Dizeler şöyle devam eder:
“Neylersin alışkanlık,
için kan ağlarken yüzün güler,
dikilitaş gibi dinelirsin yine.”


İnsanoğlu işte dimdik duracak ya, asla tökezlemeyecek ya, yıkılmayan bir duvar gibi dimdik durmaya çalışır. Oysa kuş gibi hafifleyeceğini bir bilse gözyaşlarıyla biraz oturup dinlenmeyi. Bu kadar kavganın bu kadar mücadelenin aslında bazen de olsa kenara bırakılabilecek bir ağırlık olduğunu. Belki Nazım’ın da dediği gibi o zaman erişecek insanoğlu “anneler gibi ağlamanın yiğitliğine.” 


Ben ne zaman okusam bu şiiri ne zaman gelse aklıma ağlamanın aslında ne kadar büyük bir erdem olduğunu düşünürüm. Aslında bize ne kadar faydalı olduğunu ve aynı zamanda ne kadar da gerekli olduğunu. Umarım siz değerli okuyucular da bu dizelerin arasında kaybolur ve gözyaşlarınızı özgürleştirebilirsiniz. 

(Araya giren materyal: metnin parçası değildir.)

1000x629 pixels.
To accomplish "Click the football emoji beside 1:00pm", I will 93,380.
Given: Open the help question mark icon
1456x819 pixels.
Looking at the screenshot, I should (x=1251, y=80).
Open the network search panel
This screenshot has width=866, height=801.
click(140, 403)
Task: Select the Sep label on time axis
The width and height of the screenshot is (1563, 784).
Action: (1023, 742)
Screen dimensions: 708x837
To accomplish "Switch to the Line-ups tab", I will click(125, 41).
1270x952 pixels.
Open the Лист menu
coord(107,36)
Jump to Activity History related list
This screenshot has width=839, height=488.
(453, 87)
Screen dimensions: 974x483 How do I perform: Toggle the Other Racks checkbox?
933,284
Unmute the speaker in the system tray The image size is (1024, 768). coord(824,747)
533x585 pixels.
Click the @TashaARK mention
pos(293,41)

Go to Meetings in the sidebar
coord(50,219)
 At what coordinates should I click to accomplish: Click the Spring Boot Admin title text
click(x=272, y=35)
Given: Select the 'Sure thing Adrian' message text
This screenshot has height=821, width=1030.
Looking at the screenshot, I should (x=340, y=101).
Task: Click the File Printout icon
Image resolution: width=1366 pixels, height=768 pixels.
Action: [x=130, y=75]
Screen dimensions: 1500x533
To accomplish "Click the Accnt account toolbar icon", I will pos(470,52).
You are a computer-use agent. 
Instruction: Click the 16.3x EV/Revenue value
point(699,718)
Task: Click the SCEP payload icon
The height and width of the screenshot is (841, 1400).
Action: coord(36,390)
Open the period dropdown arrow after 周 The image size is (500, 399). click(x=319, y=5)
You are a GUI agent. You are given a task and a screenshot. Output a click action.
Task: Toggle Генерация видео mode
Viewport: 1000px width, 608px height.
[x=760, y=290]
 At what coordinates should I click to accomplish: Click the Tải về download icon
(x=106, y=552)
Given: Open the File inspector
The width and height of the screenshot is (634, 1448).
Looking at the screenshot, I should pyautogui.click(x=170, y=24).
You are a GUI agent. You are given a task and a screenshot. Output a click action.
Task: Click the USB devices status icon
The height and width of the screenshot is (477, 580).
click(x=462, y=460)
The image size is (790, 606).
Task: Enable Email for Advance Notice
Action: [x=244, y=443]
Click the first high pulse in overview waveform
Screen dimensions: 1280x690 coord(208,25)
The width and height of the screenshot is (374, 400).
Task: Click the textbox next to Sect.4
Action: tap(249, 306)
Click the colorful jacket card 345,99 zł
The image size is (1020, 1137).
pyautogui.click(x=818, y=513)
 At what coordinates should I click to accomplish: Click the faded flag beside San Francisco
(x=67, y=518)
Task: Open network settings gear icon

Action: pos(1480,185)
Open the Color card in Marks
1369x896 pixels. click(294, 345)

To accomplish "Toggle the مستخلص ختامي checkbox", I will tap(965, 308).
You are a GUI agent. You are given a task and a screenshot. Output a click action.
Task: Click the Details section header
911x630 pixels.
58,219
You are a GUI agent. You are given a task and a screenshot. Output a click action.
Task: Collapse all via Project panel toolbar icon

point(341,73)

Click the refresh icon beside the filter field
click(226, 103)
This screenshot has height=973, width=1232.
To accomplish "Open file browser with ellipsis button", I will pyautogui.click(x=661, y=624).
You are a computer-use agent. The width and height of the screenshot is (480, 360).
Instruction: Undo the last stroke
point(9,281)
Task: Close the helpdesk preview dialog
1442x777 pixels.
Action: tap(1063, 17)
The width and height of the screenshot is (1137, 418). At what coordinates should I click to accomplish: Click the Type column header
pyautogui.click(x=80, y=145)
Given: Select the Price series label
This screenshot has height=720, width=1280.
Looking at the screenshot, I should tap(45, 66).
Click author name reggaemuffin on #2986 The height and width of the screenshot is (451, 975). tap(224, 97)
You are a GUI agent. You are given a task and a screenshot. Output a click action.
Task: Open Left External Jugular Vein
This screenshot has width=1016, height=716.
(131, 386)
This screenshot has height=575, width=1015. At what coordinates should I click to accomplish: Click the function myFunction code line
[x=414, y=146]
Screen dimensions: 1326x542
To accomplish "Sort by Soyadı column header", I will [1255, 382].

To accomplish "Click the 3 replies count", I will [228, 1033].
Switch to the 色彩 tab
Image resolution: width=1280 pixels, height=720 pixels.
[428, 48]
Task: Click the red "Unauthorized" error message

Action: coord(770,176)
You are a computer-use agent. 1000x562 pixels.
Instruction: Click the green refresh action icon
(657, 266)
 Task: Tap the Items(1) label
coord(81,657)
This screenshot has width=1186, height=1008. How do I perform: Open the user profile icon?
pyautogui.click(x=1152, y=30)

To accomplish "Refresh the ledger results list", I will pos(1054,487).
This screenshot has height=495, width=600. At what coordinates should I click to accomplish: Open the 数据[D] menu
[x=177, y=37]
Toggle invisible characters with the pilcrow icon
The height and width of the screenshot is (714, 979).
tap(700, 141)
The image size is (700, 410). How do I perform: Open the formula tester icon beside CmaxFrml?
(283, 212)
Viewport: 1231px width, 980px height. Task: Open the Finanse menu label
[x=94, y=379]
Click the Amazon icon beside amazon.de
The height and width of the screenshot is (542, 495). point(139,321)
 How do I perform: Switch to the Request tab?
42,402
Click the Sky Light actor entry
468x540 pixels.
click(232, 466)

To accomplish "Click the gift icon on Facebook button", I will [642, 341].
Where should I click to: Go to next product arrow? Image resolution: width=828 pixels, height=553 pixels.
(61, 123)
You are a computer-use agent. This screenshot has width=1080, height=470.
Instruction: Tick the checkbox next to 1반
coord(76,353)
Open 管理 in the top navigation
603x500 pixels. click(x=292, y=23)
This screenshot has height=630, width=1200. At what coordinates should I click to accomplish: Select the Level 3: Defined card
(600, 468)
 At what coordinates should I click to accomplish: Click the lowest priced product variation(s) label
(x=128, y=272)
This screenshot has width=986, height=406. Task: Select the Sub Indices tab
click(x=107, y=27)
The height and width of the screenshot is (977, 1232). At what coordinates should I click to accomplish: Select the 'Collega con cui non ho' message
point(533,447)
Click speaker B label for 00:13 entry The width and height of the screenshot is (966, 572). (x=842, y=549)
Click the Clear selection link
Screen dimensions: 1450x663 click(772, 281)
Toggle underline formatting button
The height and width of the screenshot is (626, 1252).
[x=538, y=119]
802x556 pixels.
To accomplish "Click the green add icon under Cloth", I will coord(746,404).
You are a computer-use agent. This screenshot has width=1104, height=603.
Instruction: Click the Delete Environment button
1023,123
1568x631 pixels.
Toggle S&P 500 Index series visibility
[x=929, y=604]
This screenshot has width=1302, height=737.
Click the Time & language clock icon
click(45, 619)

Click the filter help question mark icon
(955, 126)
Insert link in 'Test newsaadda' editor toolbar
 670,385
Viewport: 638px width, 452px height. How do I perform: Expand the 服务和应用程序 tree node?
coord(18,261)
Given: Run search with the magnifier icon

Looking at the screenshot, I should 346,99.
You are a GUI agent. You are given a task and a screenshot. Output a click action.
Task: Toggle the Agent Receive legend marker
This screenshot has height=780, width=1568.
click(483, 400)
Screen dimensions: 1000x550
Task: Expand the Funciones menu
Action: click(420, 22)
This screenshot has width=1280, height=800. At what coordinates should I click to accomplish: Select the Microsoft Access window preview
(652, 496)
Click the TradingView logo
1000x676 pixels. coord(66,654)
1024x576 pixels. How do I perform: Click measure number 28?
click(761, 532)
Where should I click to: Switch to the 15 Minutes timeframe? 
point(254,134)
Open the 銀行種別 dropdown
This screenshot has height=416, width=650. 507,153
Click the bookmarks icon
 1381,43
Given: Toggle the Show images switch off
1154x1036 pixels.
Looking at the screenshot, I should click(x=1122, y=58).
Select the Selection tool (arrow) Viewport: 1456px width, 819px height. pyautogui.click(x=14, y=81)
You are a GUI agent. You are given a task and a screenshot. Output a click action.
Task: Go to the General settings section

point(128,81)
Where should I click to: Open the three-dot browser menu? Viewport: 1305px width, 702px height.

“Nasıl etmeli de ağlayabilmeli
farkına bile varmadan?
Nasıl etmeli de ağlayabilmeli
ayıpsız, aşikare, yağmur misâli?

Neylersin alışkanlık,
için kan ağlarken yüzün güler,
dikilitaş gibi dinelirsin yine.
Yavrum, erişmek ne müşkülmüş meğer,
anneler gibi ağlamanın yiğitliğine?”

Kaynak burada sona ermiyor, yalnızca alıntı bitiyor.